Ruff was the gateway drug for me, much better than the black/isort/etc combo.

Led me to try uv, which fixed a couple of egregious bugs in pip. Add speed and it’s a no brainer.

I don’t think poetry has these advantages, and heard about bugs early on. Is that completely fair? Probably not. But it’s obvious astral tools have funding and a competent team.


Speed and simplicity. Now I can fetch one binary on a system and in seconds fetch everything needed to run a Python tool or work on a code base.

I can do all that without having to even worry about virtual ends, or Python versions too.


after using both for the past 5 years, I'd say the main difference between peotry and uv is user experience and documentation. Poetry fought me every step of the way w.r.t. pip migration, venv, poetry updates. uv just worked in these areas, which meant I was updating packages much more frequently, which increased my experience and confidence in uv for a virtual cycle.


Poetry was in some senses before its time; people were frustrated with pip, but didn't really understand the problems they were encountering, meanwhile the ecosystem had started trying to move away from doing everything with Setuptools for everyone. There's a ton that I'd love to explain here about the history of pyproject.toml etc. but the point is that Poetry had its own idea about what it would mean to be an all-in-one tool... and so did everyone else. Meanwhile, the main packaging people had been designing standards with the expectation of making a UNIX-style tool ecosystem work.

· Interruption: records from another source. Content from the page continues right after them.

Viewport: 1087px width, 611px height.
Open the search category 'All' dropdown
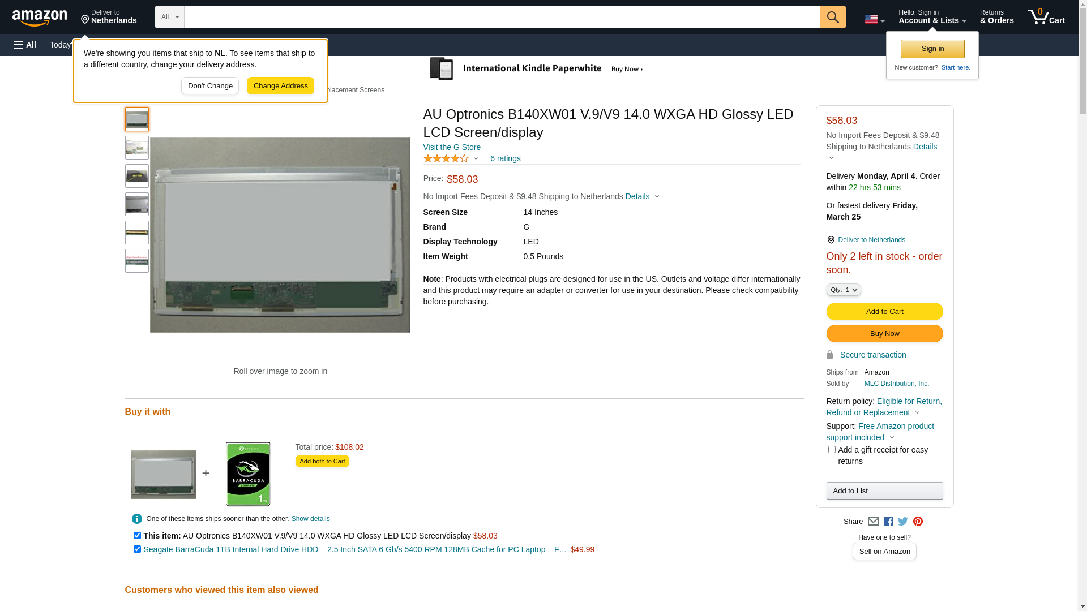coord(169,17)
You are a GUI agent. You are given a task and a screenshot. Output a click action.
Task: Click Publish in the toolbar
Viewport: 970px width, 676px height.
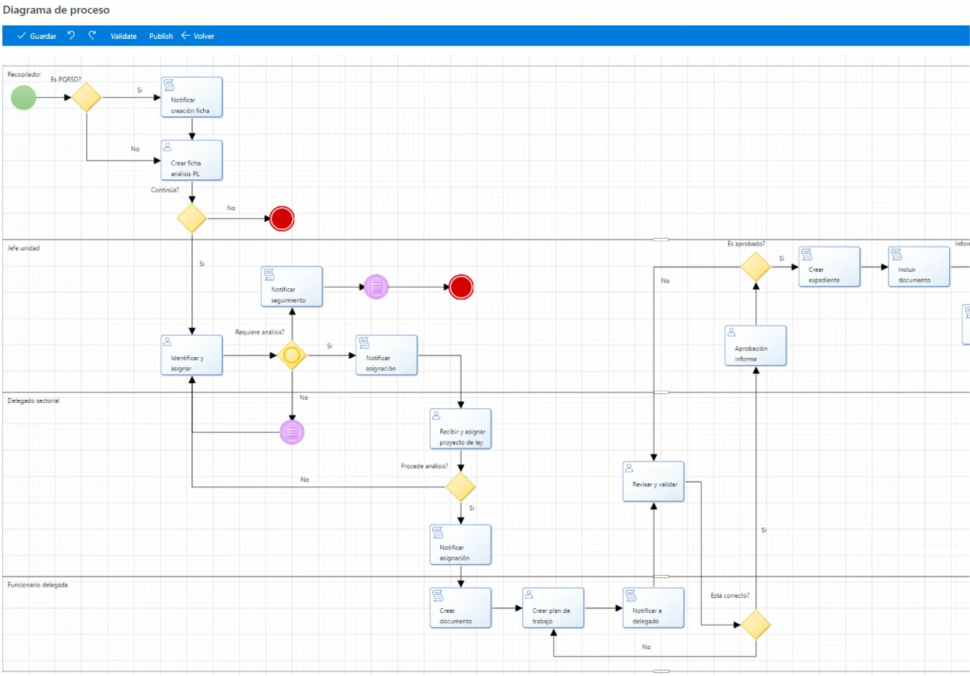[161, 36]
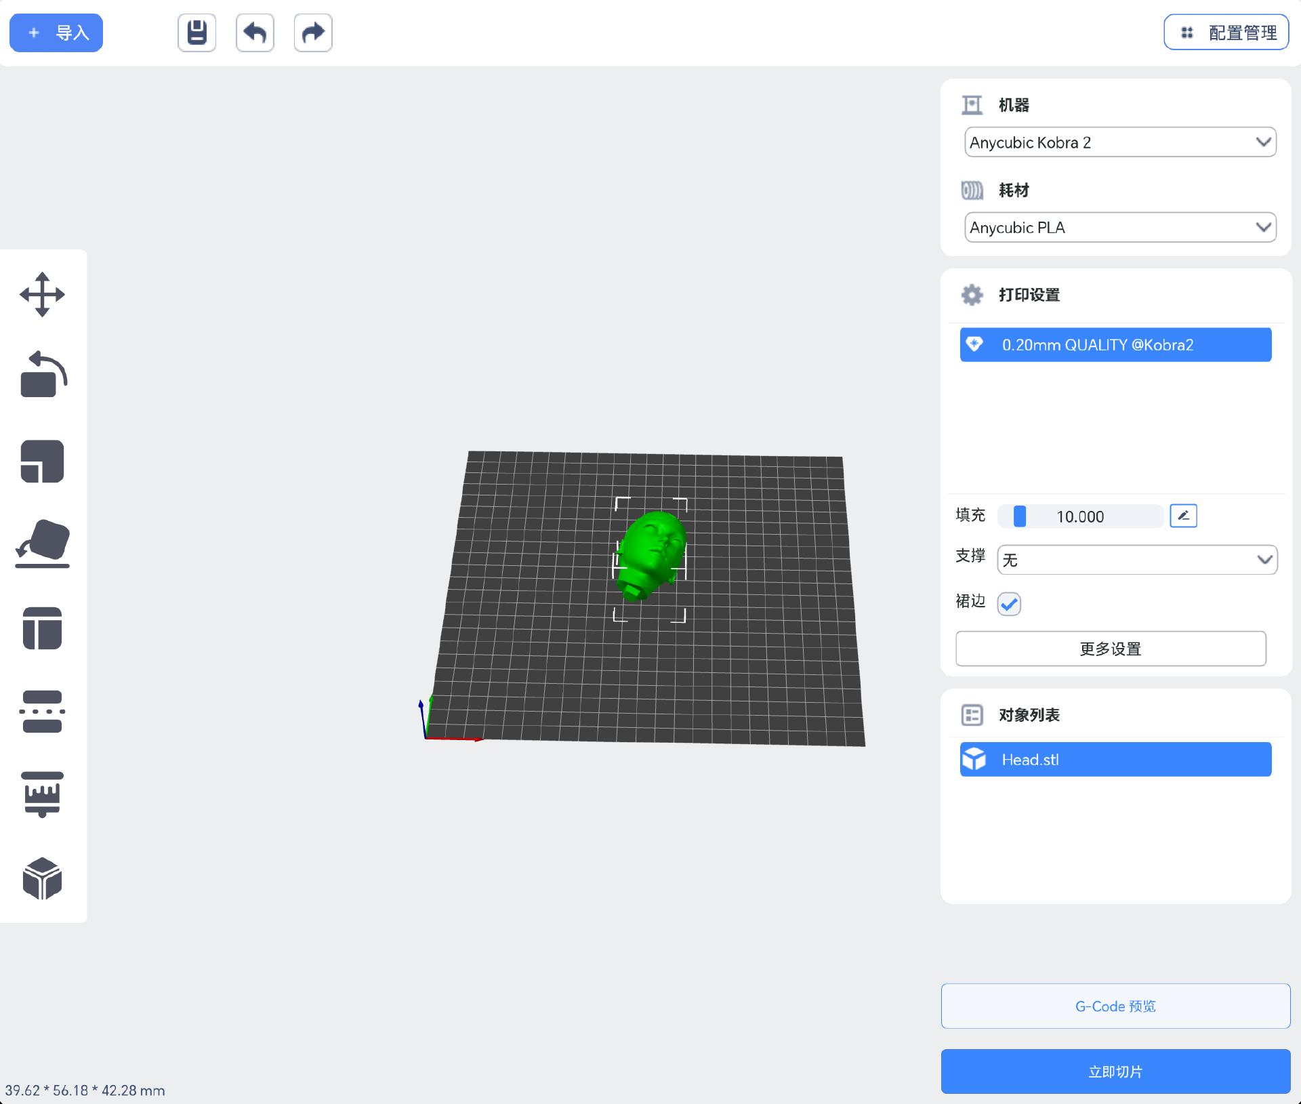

Everyone seems to like uv's answer better, but I'm still a believer in composable toolchains, since I've already been using those forever. I actually was an early Poetry adopter for a few reasons. In particular, I would have been fine sticking with Setuptools for building projects if it had supported PEPS 517/518/621 promptly. 621 came later but Poetry's workaround was nicer than Setuptools' to me. And it was easier to use with the new pyproject.toml setup, and I really wanted to get away from the expectation of using setup.py even for pure-Python projects.

But that was really it. The main selling point point of Poetry was (and is) that they offered a lockfile and dependency resolution, but these weren't really things I personally needed. So there was nothing really to outweigh the downsides:

* The way Poetry does the actual installation is, as far as I can tell, not much different from what pip does. And there are a ton of problems with that model.

* The early days of Poetry were very inconsistent in terms of installation and upgrade procedures. There was at least once that it seemed that the only thing that would work was a complete manual uninstall and reinstall, and I had to do research to figure out what I had to remove for the uninstallation as there was nothing provided to automate that.

* In the end, Poetry didn't have PEP 621 support for about four years (https://github.com/python-poetry/roadmap/issues/3 ; the OP was already almost a year after PEP acceptance in https://discuss.python.org/t/_/5472/109); there was this whole thing about how you were supposed to use pyproject.toml to describe the basic metadata of your project for packaging purposes, but if you used Poetry then you used Masonry to build, and that meant using a whole separate metadata configuration. Setuptools was slow in getting PEP 621 support off the ground (and really, PEP 621 itself was slow! It's hard to justify expecting anyone to edit pyproject.toml manually without PEP 621!), but Poetry was far slower still. I had already long given up on it at that point.

So for me, Poetry was basically there to provide Masonry, and Masonry was still sub-par. I was still creating venvs manually, using `twine` to upload to PyPI etc. because that's just how I think. Writing something like `poetry shell` (or `uv run`) makes about as much sense to me as `git run-unit-tests` would.